Most owners will only sell a business once. They are handing over years of work, reputation, and relationships. On the other side, a capable buyer has to place real capital and take on the risk of a transition that can shake even a strong company. The matchmaking has to be careful. At Liquid Sunset Business Brokers, we treat buyer vetting like a craft. It is part finance, part pattern recognition, and part people. Getting it right reduces wasted time, protects confidentiality, and increases the odds that a signed letter of intent reaches closing.
What follows is a look inside our screening process, why we do it this way, and how it plays out across different markets, from a neighborhood cafe to an industrial distributor. Along the way, you will see how we position sellers for a clean exit and how we help qualified buyers move faster with fewer surprises.

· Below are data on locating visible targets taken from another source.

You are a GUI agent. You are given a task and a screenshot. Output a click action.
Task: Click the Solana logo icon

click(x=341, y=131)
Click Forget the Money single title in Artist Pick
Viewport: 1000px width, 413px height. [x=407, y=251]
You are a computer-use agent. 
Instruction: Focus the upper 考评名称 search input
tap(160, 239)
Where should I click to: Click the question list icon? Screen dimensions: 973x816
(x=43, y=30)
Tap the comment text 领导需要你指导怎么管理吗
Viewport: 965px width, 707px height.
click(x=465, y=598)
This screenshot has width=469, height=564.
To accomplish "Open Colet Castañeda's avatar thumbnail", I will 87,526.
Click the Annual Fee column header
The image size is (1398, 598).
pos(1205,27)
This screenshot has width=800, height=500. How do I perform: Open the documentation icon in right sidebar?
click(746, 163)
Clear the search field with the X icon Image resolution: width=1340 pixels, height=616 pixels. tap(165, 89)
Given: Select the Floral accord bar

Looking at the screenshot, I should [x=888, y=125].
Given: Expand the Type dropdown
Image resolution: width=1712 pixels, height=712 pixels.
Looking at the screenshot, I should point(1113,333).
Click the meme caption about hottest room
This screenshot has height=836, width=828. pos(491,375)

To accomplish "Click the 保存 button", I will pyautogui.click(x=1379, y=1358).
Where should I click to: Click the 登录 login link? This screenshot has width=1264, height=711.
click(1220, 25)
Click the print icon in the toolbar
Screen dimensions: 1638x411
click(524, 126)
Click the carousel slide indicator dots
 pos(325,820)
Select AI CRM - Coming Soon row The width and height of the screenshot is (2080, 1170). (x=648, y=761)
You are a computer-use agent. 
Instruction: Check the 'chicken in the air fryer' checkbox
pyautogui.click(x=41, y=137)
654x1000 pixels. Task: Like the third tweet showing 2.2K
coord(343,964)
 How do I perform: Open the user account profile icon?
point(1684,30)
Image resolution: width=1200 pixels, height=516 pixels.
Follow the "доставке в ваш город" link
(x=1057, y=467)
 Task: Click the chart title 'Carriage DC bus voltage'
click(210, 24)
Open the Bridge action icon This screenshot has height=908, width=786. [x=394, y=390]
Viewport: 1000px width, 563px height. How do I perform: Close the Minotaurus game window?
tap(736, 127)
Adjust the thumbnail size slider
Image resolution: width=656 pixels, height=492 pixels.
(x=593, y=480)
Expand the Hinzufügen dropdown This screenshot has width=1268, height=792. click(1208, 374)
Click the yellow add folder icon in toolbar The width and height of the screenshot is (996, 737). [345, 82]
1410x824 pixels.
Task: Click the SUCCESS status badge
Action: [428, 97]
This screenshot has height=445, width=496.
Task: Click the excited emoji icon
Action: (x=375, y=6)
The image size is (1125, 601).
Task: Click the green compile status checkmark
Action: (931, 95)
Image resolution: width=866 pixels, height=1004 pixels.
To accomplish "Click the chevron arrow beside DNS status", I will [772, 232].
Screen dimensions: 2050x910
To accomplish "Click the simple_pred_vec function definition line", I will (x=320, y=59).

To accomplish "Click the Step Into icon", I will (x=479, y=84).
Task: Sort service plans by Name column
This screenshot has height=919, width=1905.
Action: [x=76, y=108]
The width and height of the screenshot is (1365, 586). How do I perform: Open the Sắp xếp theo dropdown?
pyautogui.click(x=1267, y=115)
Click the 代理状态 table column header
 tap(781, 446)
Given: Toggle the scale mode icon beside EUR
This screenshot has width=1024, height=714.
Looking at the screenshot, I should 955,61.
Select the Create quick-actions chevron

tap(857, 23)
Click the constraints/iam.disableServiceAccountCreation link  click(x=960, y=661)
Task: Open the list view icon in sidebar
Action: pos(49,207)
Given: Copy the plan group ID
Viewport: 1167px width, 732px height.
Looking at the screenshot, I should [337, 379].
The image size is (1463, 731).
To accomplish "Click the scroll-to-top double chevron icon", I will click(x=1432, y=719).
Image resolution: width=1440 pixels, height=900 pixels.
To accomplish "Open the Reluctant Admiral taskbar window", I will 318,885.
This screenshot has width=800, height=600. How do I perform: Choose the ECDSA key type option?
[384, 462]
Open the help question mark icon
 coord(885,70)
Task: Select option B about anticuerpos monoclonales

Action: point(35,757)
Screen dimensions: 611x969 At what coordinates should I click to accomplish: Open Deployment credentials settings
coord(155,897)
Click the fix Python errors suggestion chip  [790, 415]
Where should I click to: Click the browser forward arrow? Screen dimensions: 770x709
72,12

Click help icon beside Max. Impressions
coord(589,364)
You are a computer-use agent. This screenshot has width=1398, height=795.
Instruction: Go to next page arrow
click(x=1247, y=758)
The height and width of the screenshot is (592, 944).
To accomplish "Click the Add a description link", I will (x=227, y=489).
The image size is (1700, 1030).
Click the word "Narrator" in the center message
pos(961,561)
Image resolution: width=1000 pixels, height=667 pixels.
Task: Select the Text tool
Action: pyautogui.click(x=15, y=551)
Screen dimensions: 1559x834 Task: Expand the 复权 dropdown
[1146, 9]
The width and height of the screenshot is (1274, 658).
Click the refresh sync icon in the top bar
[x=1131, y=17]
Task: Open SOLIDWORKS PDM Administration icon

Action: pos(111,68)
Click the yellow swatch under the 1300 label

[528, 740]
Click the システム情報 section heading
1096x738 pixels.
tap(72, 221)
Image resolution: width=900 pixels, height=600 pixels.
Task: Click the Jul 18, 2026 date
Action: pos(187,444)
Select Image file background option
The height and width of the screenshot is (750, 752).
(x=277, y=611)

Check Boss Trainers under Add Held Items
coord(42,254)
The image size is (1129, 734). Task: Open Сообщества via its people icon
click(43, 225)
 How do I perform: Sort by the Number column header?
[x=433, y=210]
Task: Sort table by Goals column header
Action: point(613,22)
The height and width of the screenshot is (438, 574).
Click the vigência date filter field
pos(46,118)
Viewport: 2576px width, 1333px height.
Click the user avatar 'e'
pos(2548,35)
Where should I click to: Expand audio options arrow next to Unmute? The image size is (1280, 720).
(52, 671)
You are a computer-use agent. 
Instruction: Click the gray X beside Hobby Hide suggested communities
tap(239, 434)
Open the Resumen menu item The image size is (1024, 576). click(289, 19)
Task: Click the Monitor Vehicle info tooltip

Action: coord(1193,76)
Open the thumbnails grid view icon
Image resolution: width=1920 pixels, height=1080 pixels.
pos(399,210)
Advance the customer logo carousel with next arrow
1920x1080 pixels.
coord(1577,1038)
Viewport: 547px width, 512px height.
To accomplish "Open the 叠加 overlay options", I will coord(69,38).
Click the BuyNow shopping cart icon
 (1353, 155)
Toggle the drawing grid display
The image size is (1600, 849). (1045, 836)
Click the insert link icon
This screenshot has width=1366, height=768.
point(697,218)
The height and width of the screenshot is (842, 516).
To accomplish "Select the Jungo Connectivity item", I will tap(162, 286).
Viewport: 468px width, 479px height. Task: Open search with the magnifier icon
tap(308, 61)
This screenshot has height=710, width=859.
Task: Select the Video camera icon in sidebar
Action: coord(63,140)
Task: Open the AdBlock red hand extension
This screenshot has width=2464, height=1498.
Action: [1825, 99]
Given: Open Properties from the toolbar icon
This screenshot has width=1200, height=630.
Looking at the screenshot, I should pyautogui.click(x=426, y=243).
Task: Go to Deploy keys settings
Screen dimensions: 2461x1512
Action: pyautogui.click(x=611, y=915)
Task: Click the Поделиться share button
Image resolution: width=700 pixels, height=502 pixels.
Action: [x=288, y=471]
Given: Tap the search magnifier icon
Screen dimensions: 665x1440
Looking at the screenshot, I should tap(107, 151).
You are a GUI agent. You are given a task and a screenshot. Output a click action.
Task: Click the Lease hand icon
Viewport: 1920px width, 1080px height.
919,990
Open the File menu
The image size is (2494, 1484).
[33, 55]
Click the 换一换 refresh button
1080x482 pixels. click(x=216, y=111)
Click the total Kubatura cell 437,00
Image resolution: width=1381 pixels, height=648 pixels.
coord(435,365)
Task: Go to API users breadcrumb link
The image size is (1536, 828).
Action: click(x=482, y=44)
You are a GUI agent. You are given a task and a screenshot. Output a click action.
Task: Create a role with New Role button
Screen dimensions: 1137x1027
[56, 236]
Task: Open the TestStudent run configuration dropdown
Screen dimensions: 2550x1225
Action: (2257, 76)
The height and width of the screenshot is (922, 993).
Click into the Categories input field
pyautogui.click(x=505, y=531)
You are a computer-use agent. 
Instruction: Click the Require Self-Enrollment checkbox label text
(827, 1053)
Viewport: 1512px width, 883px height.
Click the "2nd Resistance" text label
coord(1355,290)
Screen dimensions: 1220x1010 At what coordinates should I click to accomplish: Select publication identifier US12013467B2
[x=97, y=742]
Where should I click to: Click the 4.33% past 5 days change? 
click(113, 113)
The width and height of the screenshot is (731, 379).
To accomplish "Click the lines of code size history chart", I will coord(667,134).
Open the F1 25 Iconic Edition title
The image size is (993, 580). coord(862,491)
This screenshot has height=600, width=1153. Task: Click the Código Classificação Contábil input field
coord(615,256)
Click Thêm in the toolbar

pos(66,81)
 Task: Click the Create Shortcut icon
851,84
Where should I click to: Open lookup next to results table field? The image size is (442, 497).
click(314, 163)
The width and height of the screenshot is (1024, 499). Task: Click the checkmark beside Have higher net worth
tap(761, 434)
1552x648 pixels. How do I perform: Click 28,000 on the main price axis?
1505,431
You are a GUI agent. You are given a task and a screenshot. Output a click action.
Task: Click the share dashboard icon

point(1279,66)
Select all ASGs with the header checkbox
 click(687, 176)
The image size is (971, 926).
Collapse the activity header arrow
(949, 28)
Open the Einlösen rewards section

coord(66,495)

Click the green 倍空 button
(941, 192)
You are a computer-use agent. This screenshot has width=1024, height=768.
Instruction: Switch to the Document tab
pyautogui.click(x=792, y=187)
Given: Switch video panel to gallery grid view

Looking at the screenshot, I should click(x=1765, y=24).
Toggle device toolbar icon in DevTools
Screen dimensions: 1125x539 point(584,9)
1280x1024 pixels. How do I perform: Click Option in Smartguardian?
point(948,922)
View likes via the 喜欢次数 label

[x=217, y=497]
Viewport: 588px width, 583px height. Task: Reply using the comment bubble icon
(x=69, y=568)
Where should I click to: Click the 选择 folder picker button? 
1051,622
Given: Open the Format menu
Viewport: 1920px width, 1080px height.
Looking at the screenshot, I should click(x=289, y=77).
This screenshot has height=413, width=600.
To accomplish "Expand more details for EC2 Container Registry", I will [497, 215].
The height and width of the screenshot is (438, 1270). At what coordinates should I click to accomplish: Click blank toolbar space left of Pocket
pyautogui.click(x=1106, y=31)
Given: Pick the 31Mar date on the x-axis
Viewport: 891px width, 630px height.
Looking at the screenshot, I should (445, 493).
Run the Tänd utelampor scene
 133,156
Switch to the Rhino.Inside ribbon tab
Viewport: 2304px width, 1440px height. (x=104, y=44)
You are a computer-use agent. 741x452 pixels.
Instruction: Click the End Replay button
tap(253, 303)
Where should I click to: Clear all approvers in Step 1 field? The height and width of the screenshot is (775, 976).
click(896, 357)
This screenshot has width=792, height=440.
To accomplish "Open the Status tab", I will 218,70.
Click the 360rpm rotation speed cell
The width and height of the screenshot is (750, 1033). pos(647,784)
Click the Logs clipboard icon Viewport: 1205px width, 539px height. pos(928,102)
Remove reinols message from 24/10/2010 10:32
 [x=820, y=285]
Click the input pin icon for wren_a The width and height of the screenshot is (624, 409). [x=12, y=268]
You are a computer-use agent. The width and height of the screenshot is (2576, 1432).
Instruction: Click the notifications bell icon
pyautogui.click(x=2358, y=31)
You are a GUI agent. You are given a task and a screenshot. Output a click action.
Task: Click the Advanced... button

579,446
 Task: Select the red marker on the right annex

Why our screening process exists in the first place
Unscreened interest looks impressive on paper. A popular listing can rack up 50 to 100 inquiries within a week, particularly if it sits in a hot category like home services, specialized e‑commerce, or essential trades. Without triage, most of that energy dissipates into delays and confidentiality leaks. Worse, an owner can get attached to the wrong suitor, only to discover three weeks later that the funds are hypothetical or the buyer expects bank financing that does not match the business’s cash flow.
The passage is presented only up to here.